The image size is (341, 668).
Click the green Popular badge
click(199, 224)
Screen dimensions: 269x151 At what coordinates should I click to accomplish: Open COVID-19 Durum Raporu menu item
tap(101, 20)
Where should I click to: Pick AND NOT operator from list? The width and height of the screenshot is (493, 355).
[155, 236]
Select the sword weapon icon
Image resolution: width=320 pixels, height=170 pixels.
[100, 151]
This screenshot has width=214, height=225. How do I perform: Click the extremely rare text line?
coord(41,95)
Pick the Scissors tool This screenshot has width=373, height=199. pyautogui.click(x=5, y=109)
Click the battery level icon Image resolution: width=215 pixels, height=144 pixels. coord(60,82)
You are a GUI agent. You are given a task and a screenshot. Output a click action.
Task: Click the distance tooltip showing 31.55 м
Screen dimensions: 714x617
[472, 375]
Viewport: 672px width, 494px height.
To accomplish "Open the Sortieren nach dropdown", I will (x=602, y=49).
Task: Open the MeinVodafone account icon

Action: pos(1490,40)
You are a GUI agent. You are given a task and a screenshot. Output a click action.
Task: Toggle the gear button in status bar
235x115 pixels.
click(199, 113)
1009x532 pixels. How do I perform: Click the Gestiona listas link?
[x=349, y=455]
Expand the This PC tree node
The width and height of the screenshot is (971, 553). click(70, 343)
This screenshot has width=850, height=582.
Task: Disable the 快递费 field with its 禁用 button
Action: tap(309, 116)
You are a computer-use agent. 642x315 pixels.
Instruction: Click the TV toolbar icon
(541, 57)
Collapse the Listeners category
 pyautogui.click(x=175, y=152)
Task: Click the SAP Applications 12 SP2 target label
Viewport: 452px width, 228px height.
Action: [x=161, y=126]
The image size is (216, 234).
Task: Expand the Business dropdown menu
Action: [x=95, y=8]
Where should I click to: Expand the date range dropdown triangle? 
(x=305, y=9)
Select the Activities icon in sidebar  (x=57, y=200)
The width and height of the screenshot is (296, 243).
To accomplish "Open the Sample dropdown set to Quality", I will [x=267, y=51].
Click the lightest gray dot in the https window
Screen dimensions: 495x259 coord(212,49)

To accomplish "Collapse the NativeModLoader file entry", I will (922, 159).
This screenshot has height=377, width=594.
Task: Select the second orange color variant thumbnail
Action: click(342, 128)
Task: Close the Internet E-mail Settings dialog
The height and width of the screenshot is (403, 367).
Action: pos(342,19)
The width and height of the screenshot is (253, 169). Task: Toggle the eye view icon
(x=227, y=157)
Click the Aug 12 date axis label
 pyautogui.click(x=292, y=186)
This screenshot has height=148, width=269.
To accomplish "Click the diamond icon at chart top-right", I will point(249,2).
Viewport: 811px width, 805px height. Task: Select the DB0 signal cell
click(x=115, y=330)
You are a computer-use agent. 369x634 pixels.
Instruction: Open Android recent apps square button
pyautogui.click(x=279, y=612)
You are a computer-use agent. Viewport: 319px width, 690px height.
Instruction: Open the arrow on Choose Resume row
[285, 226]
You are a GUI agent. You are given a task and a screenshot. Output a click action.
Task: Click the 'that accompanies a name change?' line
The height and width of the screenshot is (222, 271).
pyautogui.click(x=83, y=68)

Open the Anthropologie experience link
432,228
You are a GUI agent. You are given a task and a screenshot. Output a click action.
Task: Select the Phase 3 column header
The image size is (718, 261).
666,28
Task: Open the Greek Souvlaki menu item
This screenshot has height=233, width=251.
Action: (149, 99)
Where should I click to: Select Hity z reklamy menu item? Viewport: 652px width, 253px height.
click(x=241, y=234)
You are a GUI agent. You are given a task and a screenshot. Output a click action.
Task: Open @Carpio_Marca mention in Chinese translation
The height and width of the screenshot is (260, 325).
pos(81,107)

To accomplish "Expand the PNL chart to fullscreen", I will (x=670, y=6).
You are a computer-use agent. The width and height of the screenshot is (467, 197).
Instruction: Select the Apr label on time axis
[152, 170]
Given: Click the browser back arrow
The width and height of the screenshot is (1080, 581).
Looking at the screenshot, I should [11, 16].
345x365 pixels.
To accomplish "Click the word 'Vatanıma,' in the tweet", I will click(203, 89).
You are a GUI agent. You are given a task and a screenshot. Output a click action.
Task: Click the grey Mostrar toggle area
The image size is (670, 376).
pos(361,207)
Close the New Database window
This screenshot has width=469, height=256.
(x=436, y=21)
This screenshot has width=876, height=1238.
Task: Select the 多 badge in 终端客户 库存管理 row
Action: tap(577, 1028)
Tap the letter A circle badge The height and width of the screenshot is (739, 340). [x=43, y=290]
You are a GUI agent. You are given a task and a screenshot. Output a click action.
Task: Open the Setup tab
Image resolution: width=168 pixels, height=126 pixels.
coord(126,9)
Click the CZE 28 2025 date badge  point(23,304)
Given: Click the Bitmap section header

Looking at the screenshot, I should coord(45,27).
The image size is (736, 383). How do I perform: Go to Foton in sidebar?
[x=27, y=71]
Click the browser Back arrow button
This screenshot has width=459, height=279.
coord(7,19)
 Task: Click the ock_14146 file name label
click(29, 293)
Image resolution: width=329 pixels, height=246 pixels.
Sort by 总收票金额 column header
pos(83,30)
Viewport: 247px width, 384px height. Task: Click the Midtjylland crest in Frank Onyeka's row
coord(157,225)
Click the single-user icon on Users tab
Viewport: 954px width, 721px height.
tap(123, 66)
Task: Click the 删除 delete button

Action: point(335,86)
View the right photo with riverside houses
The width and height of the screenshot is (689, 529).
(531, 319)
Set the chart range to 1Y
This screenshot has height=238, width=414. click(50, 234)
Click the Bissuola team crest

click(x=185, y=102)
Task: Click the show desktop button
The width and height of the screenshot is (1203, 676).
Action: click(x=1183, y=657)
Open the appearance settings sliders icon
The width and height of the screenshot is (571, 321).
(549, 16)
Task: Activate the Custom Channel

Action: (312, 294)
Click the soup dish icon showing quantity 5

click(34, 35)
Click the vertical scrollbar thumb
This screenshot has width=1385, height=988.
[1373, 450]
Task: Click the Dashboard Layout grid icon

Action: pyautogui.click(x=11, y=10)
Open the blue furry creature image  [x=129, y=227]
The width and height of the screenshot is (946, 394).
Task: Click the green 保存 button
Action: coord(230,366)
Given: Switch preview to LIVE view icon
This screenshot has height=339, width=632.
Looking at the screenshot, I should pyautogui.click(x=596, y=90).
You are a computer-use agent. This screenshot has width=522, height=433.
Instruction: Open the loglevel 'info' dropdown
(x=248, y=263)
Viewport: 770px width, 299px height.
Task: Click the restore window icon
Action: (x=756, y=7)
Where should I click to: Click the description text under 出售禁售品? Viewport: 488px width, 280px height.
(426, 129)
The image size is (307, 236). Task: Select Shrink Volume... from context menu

_What you are asked to do_. Every line of the data should be copied exactly.

_Reply to the exercise_.
The image size is (341, 668).
Click the green Popular badge
click(199, 224)
Screen dimensions: 269x151 At what coordinates should I click to accomplish: Open COVID-19 Durum Raporu menu item
tap(101, 20)
Where should I click to: Pick AND NOT operator from list? The width and height of the screenshot is (493, 355).
[155, 236]
Select the sword weapon icon
Image resolution: width=320 pixels, height=170 pixels.
[100, 151]
This screenshot has width=214, height=225. How do I perform: Click the extremely rare text line?
coord(41,95)
Pick the Scissors tool This screenshot has width=373, height=199. pyautogui.click(x=5, y=109)
Click the battery level icon Image resolution: width=215 pixels, height=144 pixels. coord(60,82)
You are a GUI agent. You are given a task and a screenshot. Output a click action.
Task: Click the distance tooltip showing 31.55 м
Screen dimensions: 714x617
[472, 375]
Viewport: 672px width, 494px height.
To accomplish "Open the Sortieren nach dropdown", I will (x=602, y=49).
Task: Open the MeinVodafone account icon

Action: pos(1490,40)
You are a GUI agent. You are given a task and a screenshot. Output a click action.
Task: Toggle the gear button in status bar
235x115 pixels.
click(199, 113)
1009x532 pixels. How do I perform: Click the Gestiona listas link?
[x=349, y=455]
Expand the This PC tree node
The width and height of the screenshot is (971, 553). click(70, 343)
This screenshot has width=850, height=582.
Task: Disable the 快递费 field with its 禁用 button
Action: tap(309, 116)
You are a computer-use agent. 642x315 pixels.
Instruction: Click the TV toolbar icon
(541, 57)
Collapse the Listeners category
 pyautogui.click(x=175, y=152)
Task: Click the SAP Applications 12 SP2 target label
Viewport: 452px width, 228px height.
Action: [x=161, y=126]
The image size is (216, 234).
Task: Expand the Business dropdown menu
Action: [x=95, y=8]
Where should I click to: Expand the date range dropdown triangle? 
(x=305, y=9)
Select the Activities icon in sidebar  (x=57, y=200)
The width and height of the screenshot is (296, 243).
To accomplish "Open the Sample dropdown set to Quality", I will [x=267, y=51].
Click the lightest gray dot in the https window
Screen dimensions: 495x259 coord(212,49)

To accomplish "Collapse the NativeModLoader file entry", I will (922, 159).
This screenshot has height=377, width=594.
Task: Select the second orange color variant thumbnail
Action: click(342, 128)
Task: Close the Internet E-mail Settings dialog
The height and width of the screenshot is (403, 367).
Action: pos(342,19)
The width and height of the screenshot is (253, 169). Task: Toggle the eye view icon
(x=227, y=157)
Click the Aug 12 date axis label
 pyautogui.click(x=292, y=186)
This screenshot has height=148, width=269.
To accomplish "Click the diamond icon at chart top-right", I will point(249,2).
Viewport: 811px width, 805px height. Task: Select the DB0 signal cell
click(x=115, y=330)
You are a computer-use agent. 369x634 pixels.
Instruction: Open Android recent apps square button
pyautogui.click(x=279, y=612)
You are a computer-use agent. Viewport: 319px width, 690px height.
Instruction: Open the arrow on Choose Resume row
[285, 226]
You are a GUI agent. You are given a task and a screenshot. Output a click action.
Task: Click the 'that accompanies a name change?' line
The height and width of the screenshot is (222, 271).
pyautogui.click(x=83, y=68)

Open the Anthropologie experience link
432,228
You are a GUI agent. You are given a task and a screenshot. Output a click action.
Task: Select the Phase 3 column header
The image size is (718, 261).
666,28
Task: Open the Greek Souvlaki menu item
This screenshot has height=233, width=251.
Action: (149, 99)
Where should I click to: Select Hity z reklamy menu item? Viewport: 652px width, 253px height.
click(x=241, y=234)
You are a GUI agent. You are given a task and a screenshot. Output a click action.
Task: Open @Carpio_Marca mention in Chinese translation
The height and width of the screenshot is (260, 325).
pos(81,107)

To accomplish "Expand the PNL chart to fullscreen", I will (x=670, y=6).
You are a computer-use agent. The width and height of the screenshot is (467, 197).
Instruction: Select the Apr label on time axis
[152, 170]
Given: Click the browser back arrow
The width and height of the screenshot is (1080, 581).
Looking at the screenshot, I should [11, 16].
345x365 pixels.
To accomplish "Click the word 'Vatanıma,' in the tweet", I will click(203, 89).
You are a GUI agent. You are given a task and a screenshot. Output a click action.
Task: Click the grey Mostrar toggle area
The image size is (670, 376).
pos(361,207)
Close the New Database window
This screenshot has width=469, height=256.
(x=436, y=21)
This screenshot has width=876, height=1238.
Task: Select the 多 badge in 终端客户 库存管理 row
Action: tap(577, 1028)
Tap the letter A circle badge The height and width of the screenshot is (739, 340). [x=43, y=290]
You are a GUI agent. You are given a task and a screenshot. Output a click action.
Task: Open the Setup tab
Image resolution: width=168 pixels, height=126 pixels.
coord(126,9)
Click the CZE 28 2025 date badge  point(23,304)
Given: Click the Bitmap section header

Looking at the screenshot, I should coord(45,27).
The image size is (736, 383). How do I perform: Go to Foton in sidebar?
[x=27, y=71]
Click the browser Back arrow button
This screenshot has width=459, height=279.
coord(7,19)
 Task: Click the ock_14146 file name label
click(29, 293)
Image resolution: width=329 pixels, height=246 pixels.
Sort by 总收票金额 column header
pos(83,30)
Viewport: 247px width, 384px height. Task: Click the Midtjylland crest in Frank Onyeka's row
coord(157,225)
Click the single-user icon on Users tab
Viewport: 954px width, 721px height.
tap(123, 66)
Task: Click the 删除 delete button

Action: point(335,86)
View the right photo with riverside houses
The width and height of the screenshot is (689, 529).
(531, 319)
Set the chart range to 1Y
This screenshot has height=238, width=414. click(50, 234)
Click the Bissuola team crest

click(x=185, y=102)
Task: Click the show desktop button
The width and height of the screenshot is (1203, 676).
Action: click(x=1183, y=657)
Open the appearance settings sliders icon
The width and height of the screenshot is (571, 321).
(549, 16)
Task: Activate the Custom Channel

Action: (312, 294)
Click the soup dish icon showing quantity 5

click(34, 35)
Click the vertical scrollbar thumb
This screenshot has width=1385, height=988.
[1373, 450]
Task: Click the Dashboard Layout grid icon

Action: pyautogui.click(x=11, y=10)
Open the blue furry creature image  [x=129, y=227]
The width and height of the screenshot is (946, 394).
Task: Click the green 保存 button
Action: coord(230,366)
Given: Switch preview to LIVE view icon
This screenshot has height=339, width=632.
Looking at the screenshot, I should pyautogui.click(x=596, y=90).
You are a computer-use agent. This screenshot has width=522, height=433.
Instruction: Open the loglevel 'info' dropdown
(x=248, y=263)
Viewport: 770px width, 299px height.
Task: Click the restore window icon
Action: (x=756, y=7)
Where should I click to: Click the description text under 出售禁售品? Viewport: 488px width, 280px height.
(426, 129)
The image size is (307, 236). Task: Select Shrink Volume... from context menu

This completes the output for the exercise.